As keen supporters of the excellent work Art UK do, we are delighted to be hosting a Benefactors Drinks Reception in the gallery on September 15th at 2.00PM. Please do join us and learn more about Art UK, their achievements as well as their current and future projects.
Opening the Reception will be David Amigoni, Professor of English, Pro Vice-Chancellor (Research and Enterprise) Keele University. Also on hand to discuss the work of the charity and to answer your questions will be Andy Ellis, Director Art UK and Katey Goodwin, Deputy Director Art UK.
The reception coincides with our Royal Society of British Artists Exhibition, ‘A Road Less Travelled’ and many of the artists exhibiting will also be joining us.
It promises to be a wonderful afternoon – we would love to see you.
About the Charity
Art UK are on a mission to open up art in public collections for enjoyment, learning and research. It does this through digitising artworks, telling the stories behind the art and creating exciting opportunities for public interaction with art both online and offline.

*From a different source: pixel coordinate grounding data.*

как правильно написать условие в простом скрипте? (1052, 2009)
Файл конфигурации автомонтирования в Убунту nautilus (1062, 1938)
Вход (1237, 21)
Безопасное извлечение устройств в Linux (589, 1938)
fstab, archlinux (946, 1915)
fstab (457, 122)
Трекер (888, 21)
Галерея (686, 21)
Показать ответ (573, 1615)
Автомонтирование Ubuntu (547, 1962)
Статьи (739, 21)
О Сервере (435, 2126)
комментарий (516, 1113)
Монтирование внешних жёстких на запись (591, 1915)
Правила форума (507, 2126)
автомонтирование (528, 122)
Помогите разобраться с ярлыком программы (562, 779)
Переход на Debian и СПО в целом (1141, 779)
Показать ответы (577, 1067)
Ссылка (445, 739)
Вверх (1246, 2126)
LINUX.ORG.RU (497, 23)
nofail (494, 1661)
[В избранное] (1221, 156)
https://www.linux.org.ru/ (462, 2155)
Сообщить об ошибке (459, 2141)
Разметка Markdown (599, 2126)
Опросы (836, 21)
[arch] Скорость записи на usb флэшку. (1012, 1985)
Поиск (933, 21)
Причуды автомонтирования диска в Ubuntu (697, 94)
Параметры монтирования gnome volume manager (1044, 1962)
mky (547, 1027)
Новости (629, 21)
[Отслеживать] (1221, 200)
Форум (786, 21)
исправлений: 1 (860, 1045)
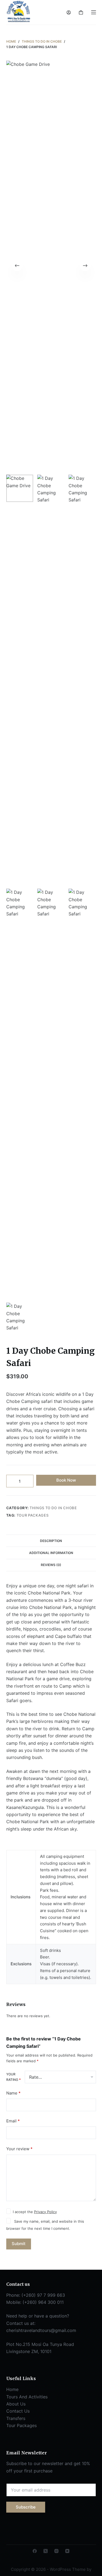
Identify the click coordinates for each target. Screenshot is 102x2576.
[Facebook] (35, 2551)
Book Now (66, 1480)
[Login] (69, 12)
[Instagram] (56, 2551)
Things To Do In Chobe (53, 1508)
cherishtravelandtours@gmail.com (41, 2330)
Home (12, 2389)
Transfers (15, 2418)
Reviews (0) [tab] (51, 1565)
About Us (16, 2404)
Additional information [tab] (51, 1553)
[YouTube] (67, 2551)
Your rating (13, 2077)
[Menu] (93, 12)
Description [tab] (51, 1541)
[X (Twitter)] (46, 2551)
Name (13, 2093)
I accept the (35, 2212)
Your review (19, 2148)
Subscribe (26, 2507)
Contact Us (18, 2411)
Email (13, 2120)
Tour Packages (32, 1515)
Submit (19, 2243)
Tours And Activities (27, 2396)
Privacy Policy (45, 2212)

The UK holds one of the greatest public collections of art in the world. The vast majority of this collection is not on public view. Outside the collection of 200,000 plus oil paintings – digitised by the charity – most of the nation’s public art collection has not been photographed. At the same time few collections have the resources to put their collections online. Therefore, what is publicly owned is often not publicly accessible.
The charity’s first major project was to create a photographic record of every oil painting in public ownership in the United Kingdom. This project was completed in late 2012. Initially, the principal publication vehicle for this project was the Oil Paintings in Public Ownership series of printed volumes. However, in 2011 the project went online through the Your Paintings website.

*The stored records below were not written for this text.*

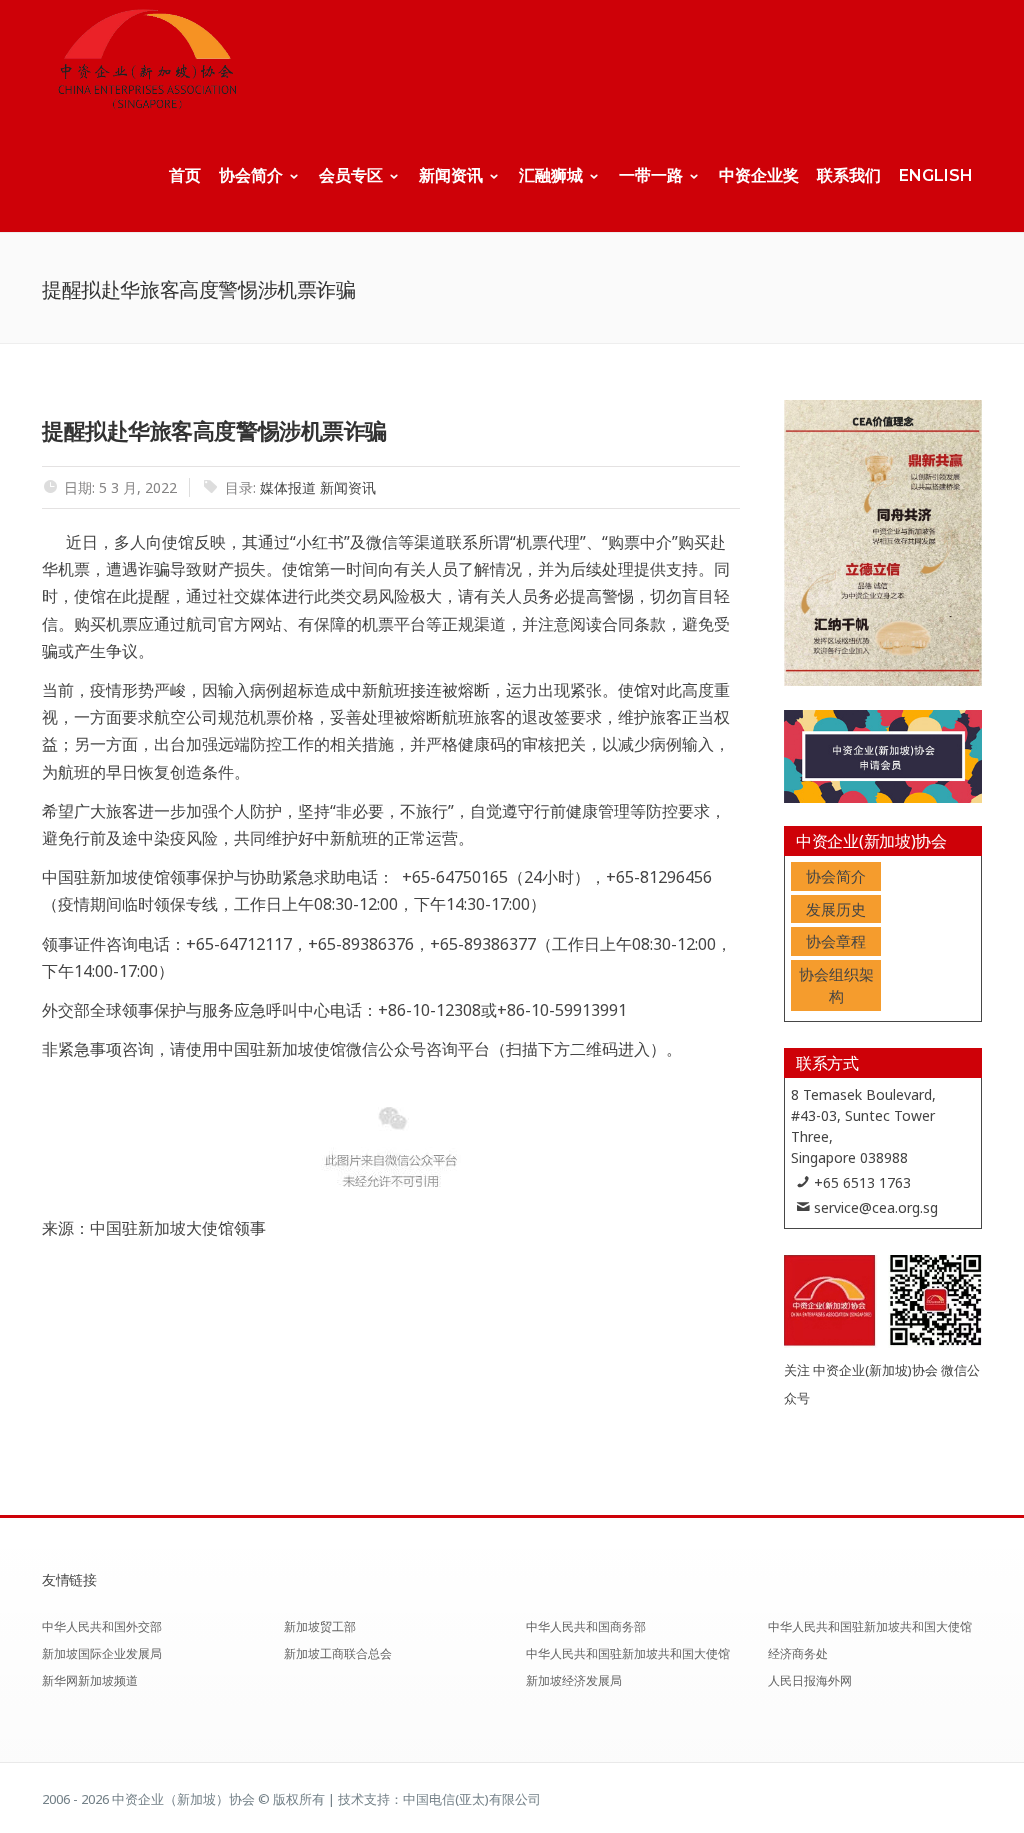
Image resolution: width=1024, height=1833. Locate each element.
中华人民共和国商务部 (586, 1626)
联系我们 (849, 175)
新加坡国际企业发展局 (102, 1653)
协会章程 (836, 941)
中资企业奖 (759, 175)
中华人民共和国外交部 (102, 1626)
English (936, 175)
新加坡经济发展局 (574, 1680)
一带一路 (651, 175)
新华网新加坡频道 (90, 1680)
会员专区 (351, 175)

Oil paintings are not the only artworks where large numbers of objects are not on public view. High percentages of public collections’ holdings of watercolours, prints, drawings and sculpture are in store and have not been photographed. Since September 2016 collections have been able to upload already digitised works on paper onto Art UK. In the summer of 2017 the charity commenced a major project to digitise the nation’s sculpture collection of the last thousand years in a three-year project funded by the National Lottery and other funders. This will be the charity’s second largest digitisation project after its oil paintings.